Je serre les poings et les dents. Je me retourne, m'assois et sors une bière.

Merde, c'est la dernière !

Il se pose à côté de moi et nos genoux se touchent, je resserre les jambes et ne cherche pas a réprimer un frisson bien crade qui me parcourt le dos.

— T'es pour qui ? Il me demande en détournant le regard.
Sa voix me sort de mes pensées. Pour qui ? Ah oui, ils jouent contre une équipe aux maillots bleu et noir alors que les nôtres sont rouges et or.


— On s'en fout, c'est un match amical, je lui réponds en crachant presque.


— Si tu devais choisir.

Mais c'est qu'il insiste ce con.

— Pourquoi t'es pas en philo ? Je lui demande sans le regarder.

Pourquoi je lui pose cette question, moi, alors que je m'en fous?!


— Et toi ?
Il me les brise à répondre à mes questions par des questions ce con !
Je me tais, en fait aucun de nous deux ne parle pendant un petit moment. Je sais que je pourrais en profiter pour me tirer, mais il en est juste hors de question ! Comme si j'allais baisser mon froc devant lui ! Ouais non même pas en rêve.


Si ma mère était là, elle me dirait que je ressemble au paternel, car lui aussi est du genre borné et fier, moi je dis que c'est juste le fruit du hasard.


— Je suis pour nous, il me dit finalement en brisant le silence.

Il n'aurait pas pu continuer à se la fermer lui ?

— Quoi ? Je suis conscient que je l'agresse totalement quand je parle, mais j'en ai rien à foutre.

— Pour notre équipe, il répond avec son petit sourire à la con tout en levant le bras dans leur direction.


— Encore heureux ! Manquerait plus que tu sois pour l'ennemi ! J'explose finalement. Ce con me rend nerveux, je n'aime pas ça !


— L'ennemi carrément !

Il se recule jusqu'à ce que son dos touche la marche derrière lui et s'y adosse. Je suis tellement stressé que je suis complètement rigide et reste aussi droit qu'un poteau. Chapeau bas le branleur au bâton dans le derche ...


— Bah ouais, ils ne sont pas de notre équipe alors c'est des « ennemis », je lui réponds les yeux toujours rivés sur le terrain de sport.
Une autre bagarre éclate en bas, les deux seuls gars que je reconnais n'y sont pas pour rien.

— Tu t'es fait quoi à l'œil ? Il me demande en se redressant pour être à ma hauteur, machinalement, je touche ma bosse et grogne. Je me suis fait mal comme un con.

Ce que je me suis fait ? Abruti fini ! Je me suis éclaté dans la douche en pensant à toi. Wôw, un brin tendancieux ça ! Et dégelasse !

— Rien, je lui réponds sans le regarder, j'ai pas envie de me sentir à poil. J'enfonce mes mains dans les poches et me rassure en disant que je suis habillé.
Il lève la main dans ma direction, je me lève d'un bond en hurlant de ne pas me toucher. Il me jette un regard sceptique et me rends compte qu'il faisait signe à Idriss.

Mais quel con !

Je crois que je suis un poil nerveux là. Je tourne les talons sans rien ajouter et pars directement au snack. Mon corps est en vrac et mon esprit c'est pire.

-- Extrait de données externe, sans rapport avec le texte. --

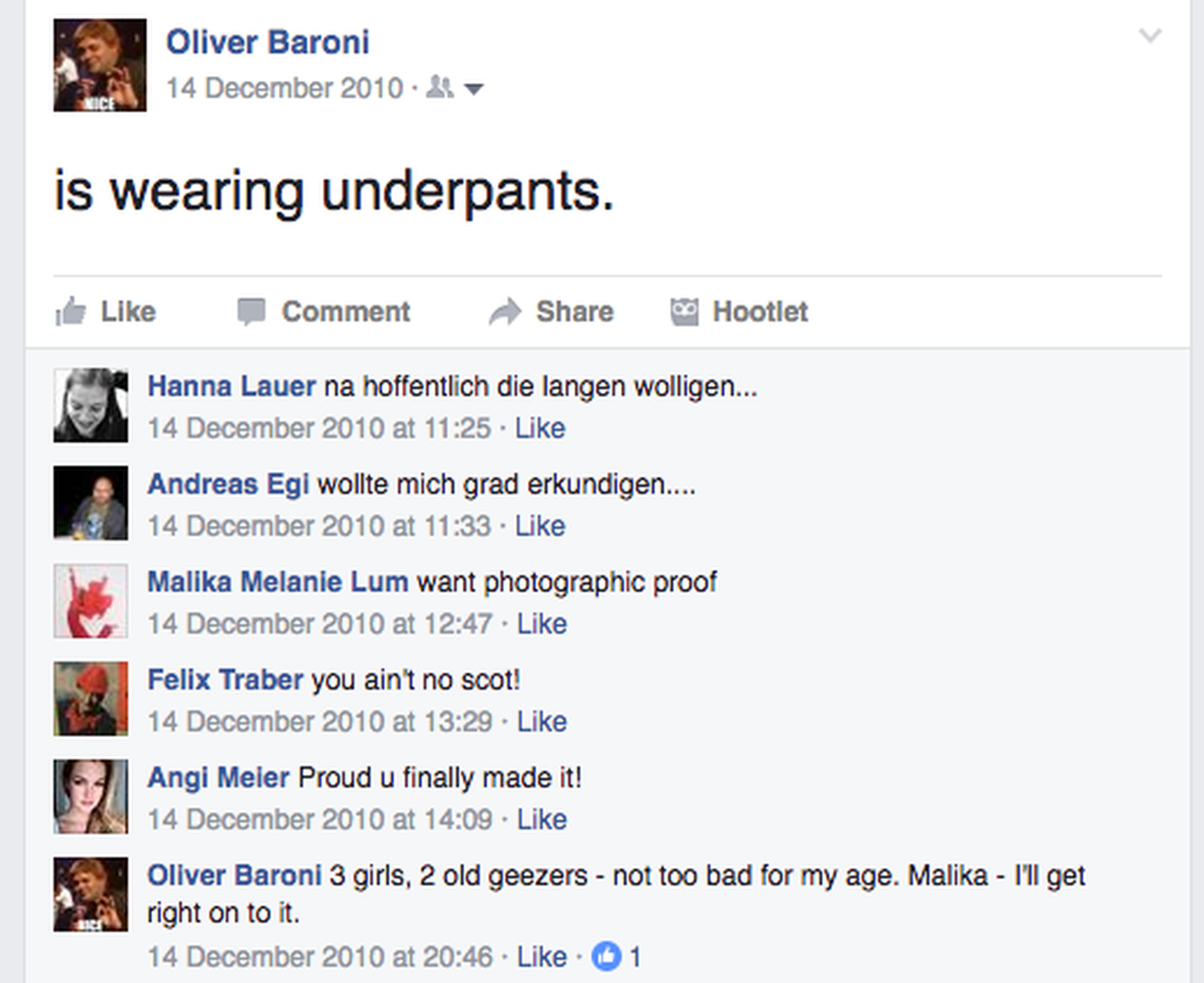Open the audience selector dropdown arrow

Je passe ma fin de journée avec le grand blond et Jess, on avait cours d'arts plastiques en commun. Quand l'heure de la libération ultime sonne, je pars ranger mes affaires et rentre chez moi. Ce soir Bryan ne rentre pas avec moi, il est avec sa douce, puis un peu de tranquillité ne me fera pas de mal. J'ai l'impression d'être perché depuis ce matin.

Une fois rentré, je m'étale sur mon lit et fixe le plafond comme un abruti, j'ai l'impression que mon bras est possédé. Je crois que je fais une psychose... Il m'a juste touché, rien de plus. J'ai déjà pris le grand blond, et même d'autres gars dans mes bras sans me sentir aussi con et mal ! Puis cette façon de me regarder, non attend ce n'est pas que moi ? Mais non carrément pas !

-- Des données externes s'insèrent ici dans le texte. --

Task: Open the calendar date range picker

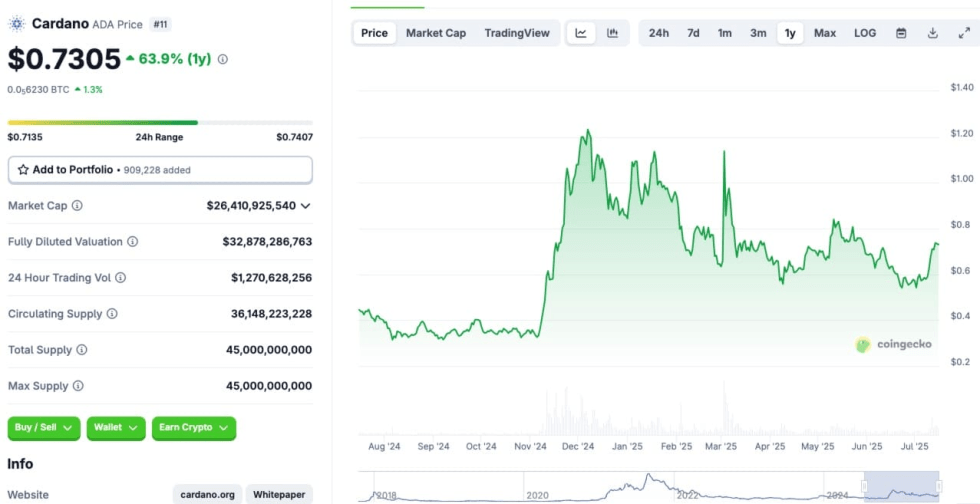Action: pos(901,33)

Putain, je deviens fou, je me passe et repasse la scène des gradins tout en m'arrachant les cheveux.

Sérieux la scène des gradins, j'me prends pour quoi là ? Un amoureux transi ?

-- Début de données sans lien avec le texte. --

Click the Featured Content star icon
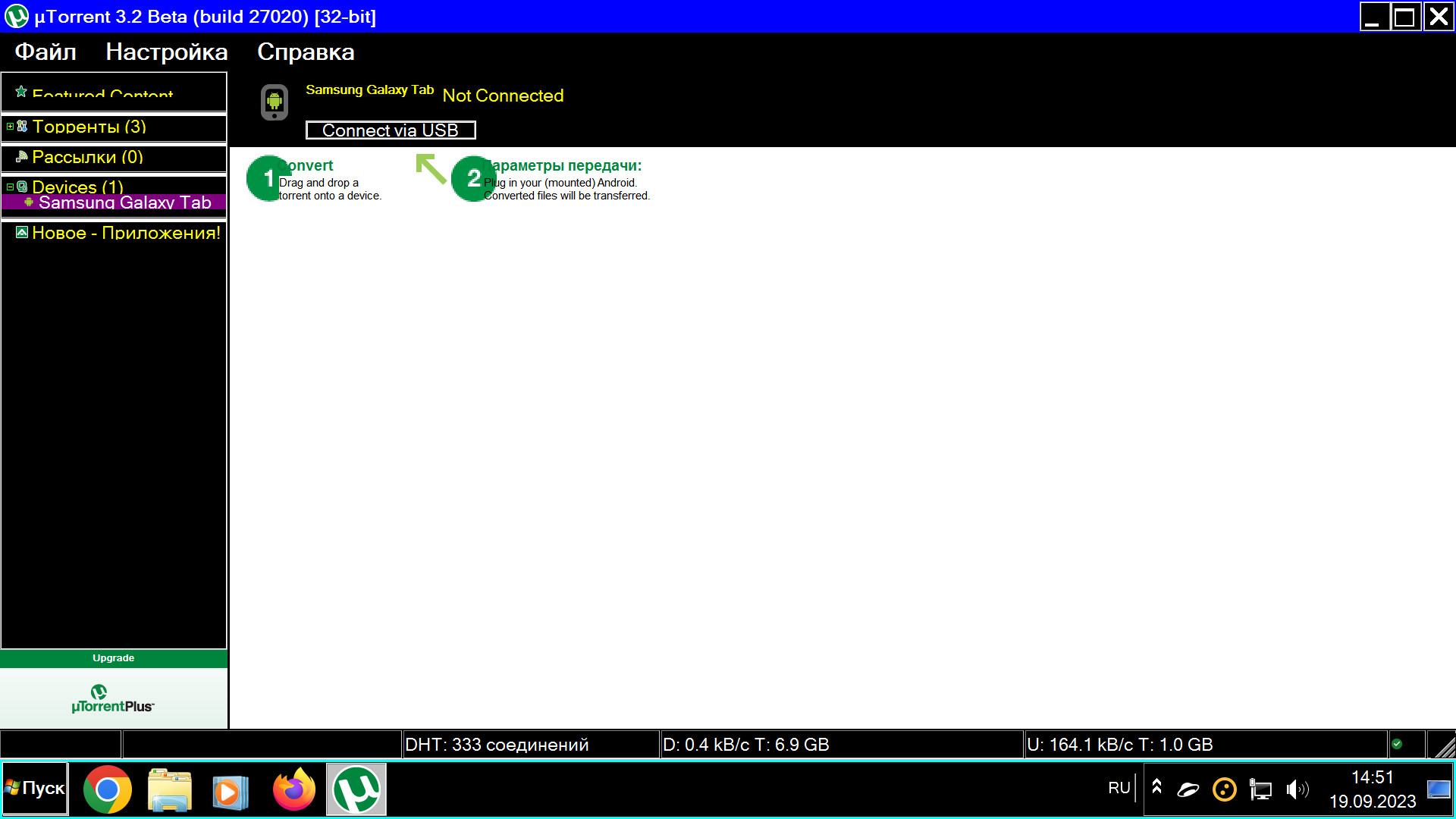1456x819 pixels. (21, 92)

— Merde ! Je hurle tout seul comme un con en jetant ce qu'il me tombe sous la main. Mon mur réceptionne parfaitement mon téléphone.
Je me lève enfile un short, des vieilles baskets, un débardeur et pars faire un truc que je n'ai pas fait depuis des années, le tout sous un regard étonné de ma mère. Je vais courir en pleine nuit.
Ce con me rend dingue !


Je sais qu'elle me parle, mais je suis comme sourd, je n'entends plus rien, ne vois plus rien.